Once you apply the reflection formula, you will have to deal with a product of sines. Please see this question in order to handle it.

Another common approach is to derive it from the limit definition of the gamma function. (See below.)

The multiplication formula can be written in the form

$$n^{nz-1/2} \prod_{k=0}^{n-1} \Gamma \left(z+\frac{k}{n} \right) = (\sqrt{2 \pi})^{n-1} \Gamma(nz)$$

Using the limit definition of the gamma function, we have

$$ \Gamma \left(z +\frac{k}{n} \right) = \lim_{m \to \infty} \frac{m! \ m^{z+\frac{k}{n}-1}}{(z+\frac{k}{n})(z+\frac{k}{n}+1) \cdots (z+\frac{k}{n} + m -1)}$$

Then using Stirling’s formula, we get

$$ \begin{align} \Gamma \left(z+\frac{k}{n} \right) &= \lim_{m \to \infty} \frac{\sqrt{2 \pi m} (\frac{m}{e})^m m^{z+\frac{k}{n}-1}}{(z+\frac{k}{n})(z+\frac{k}{n}+1) \cdots (z+\frac{k}{n} + m -1)} \\ &=\lim_{m \to \infty} \frac{\sqrt{2 \pi} (\frac{mn}{e})^m m^{z+\frac{k}{n}-1/2}}{(nz+k)(nz+k+n) \cdots (nz+k + mn -n)} \end{align}$$

So

$$ n^{nz-1/2} \prod_{k=0}^{n-1} \Gamma \left(z+\frac{k}{n} \right) $$

$$ = n^{nz-1/2}\lim_{m \to \infty}\frac{(\sqrt{2 \pi})^{n} (\frac{mn}{e})^{mn} m^{nz-n/2} m^{\frac{1}{n} \sum_{k=1}^{n-1} k}}{(nz)(nz+1)\cdots (nz+n-1)(nz+n) \cdots (nz+mn-n)\cdots(nz+mn-1)} $$

$$ = \lim_{m \to \infty} \frac{(\sqrt{2 \pi})^{n} (\frac{mn}{e})^{mn} (mn)^{nz-1/2}}{(nz)(nz+1)\cdots (nz+n-1)(nz+n) \cdots (nz+mn-n) \cdots(nz+mn-1)} $$

Replacing $mn$ with $m$ shouldn’t change the value of the limit (I think).

Therefore,

$$ \begin{align} n^{nz-1/2} \prod_{k=0}^{n-1} \Gamma \left(z+\frac{k}{n} \right) &=\lim_{m \to \infty} \frac{(\sqrt{2 \pi})^{n} (\frac{m}{e})^{m} m^{nz-1/2}}{(nz)(nz+1)\cdots(nz+m-1)} \\ &=\lim_{m \to \infty} \frac{(\sqrt{2 \pi})^{n-1}m! \ m^{nz-1}}{(nz)(nz+1)\cdots(nz+m-1)} \\ &= (\sqrt{2\pi})^{n-1}\Gamma(nz) \end{align}$$

**EDIT**:

Wikipedia states that the limit definition is

$$ \Gamma(t) = \lim_{n \to \infty} \frac{n! \ n^{t}}{t(t+1) \cdots (t+n)}$$

But notice that

$$ \Gamma(t-1) = \frac{\Gamma(t)}{t-1} = \lim_{n \to \infty} \frac{n! \ n^{t-1}}{(t-1)t \ldots (t+n-1)}$$

$$\implies \Gamma(t) = \lim_{n \to \infty} \frac{n! \ n^{t-1}}{t(t+1) \ldots (t+n-1)}$$

Let we consider

$$ f(z) = \frac{\Gamma(2z)\,\Gamma(1/2)}{\Gamma(z)\,\Gamma(z+1/2)}.$$

Since $\Gamma(z)$ never vanishes, $f(z)$ is a continuous function on its domain.
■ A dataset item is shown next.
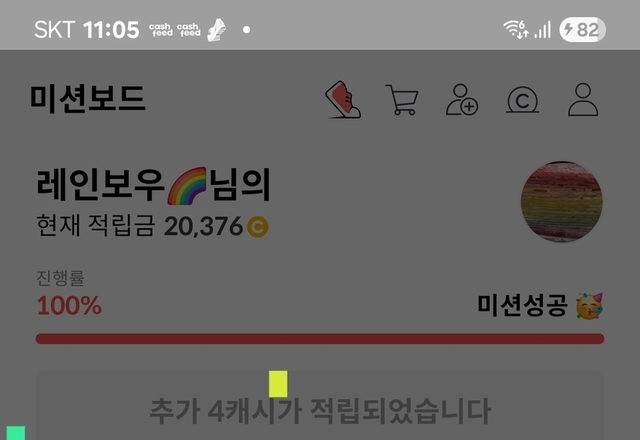
Task: Open the cash coin icon
Action: point(522,100)
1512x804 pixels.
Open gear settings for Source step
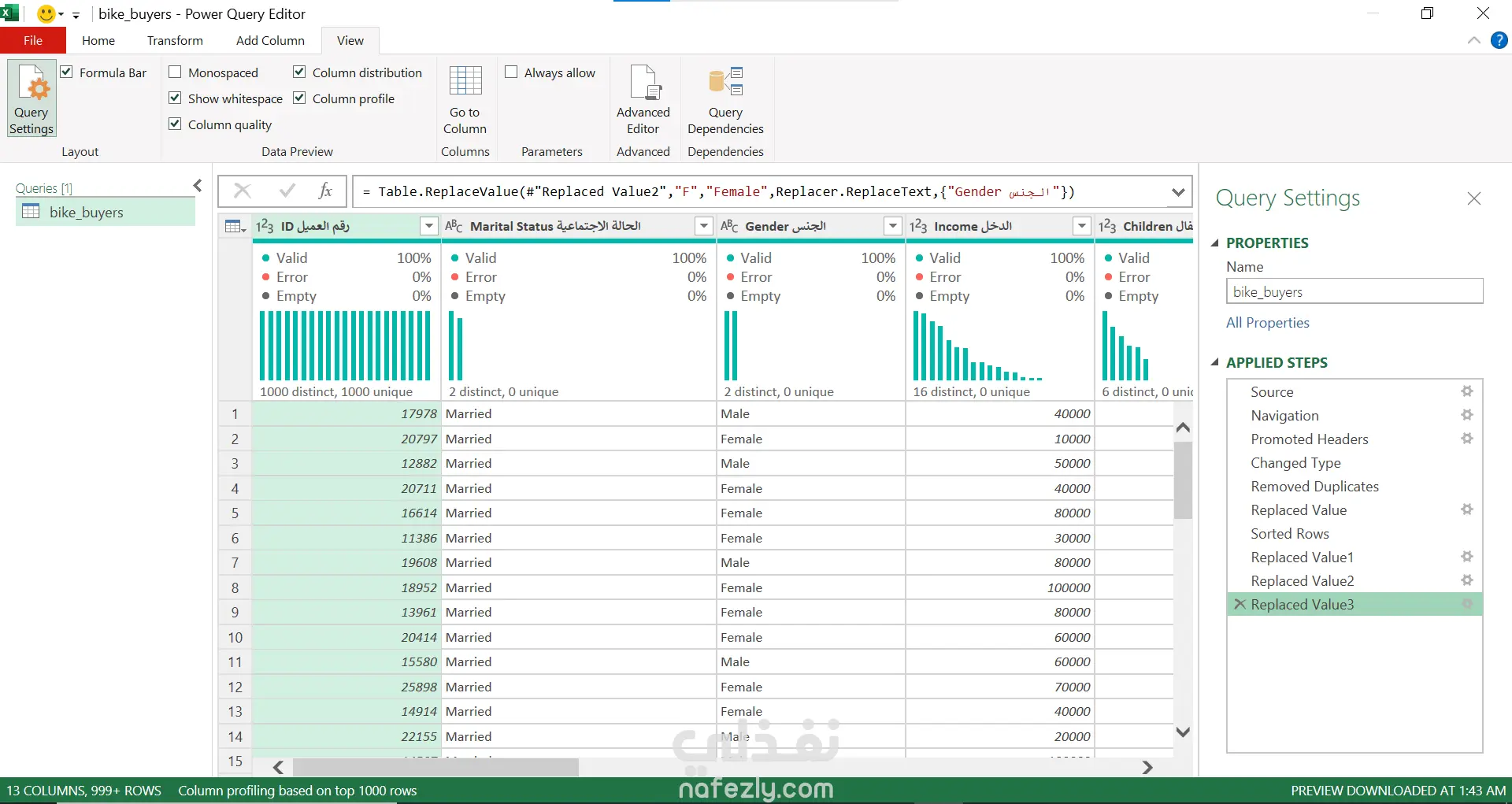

The singularity of the $\Gamma$ function are simple poles at the negative integers: in particular, the structure of the denominator and numerator of $f(z)$ implies that $f$ has no singularity and no zero on the real line. Since $\Gamma(z+1)=z\,\Gamma(z)$, we also have:

$$ \frac{f(z+1)}{f(z)} = \frac{(2z+1)(2z)}{z(z+1/2)} = 4 $$

hence it follows that $f(z)=C\cdot 4^z$. By computing $f(z)$ at $z=1$ we get the explicit value of $C$, hence Legendre’s duplication formula through a real-analytic version of Herglotz’ trick.

You may perform just the same trick to prove the full multiplication formula in the real case.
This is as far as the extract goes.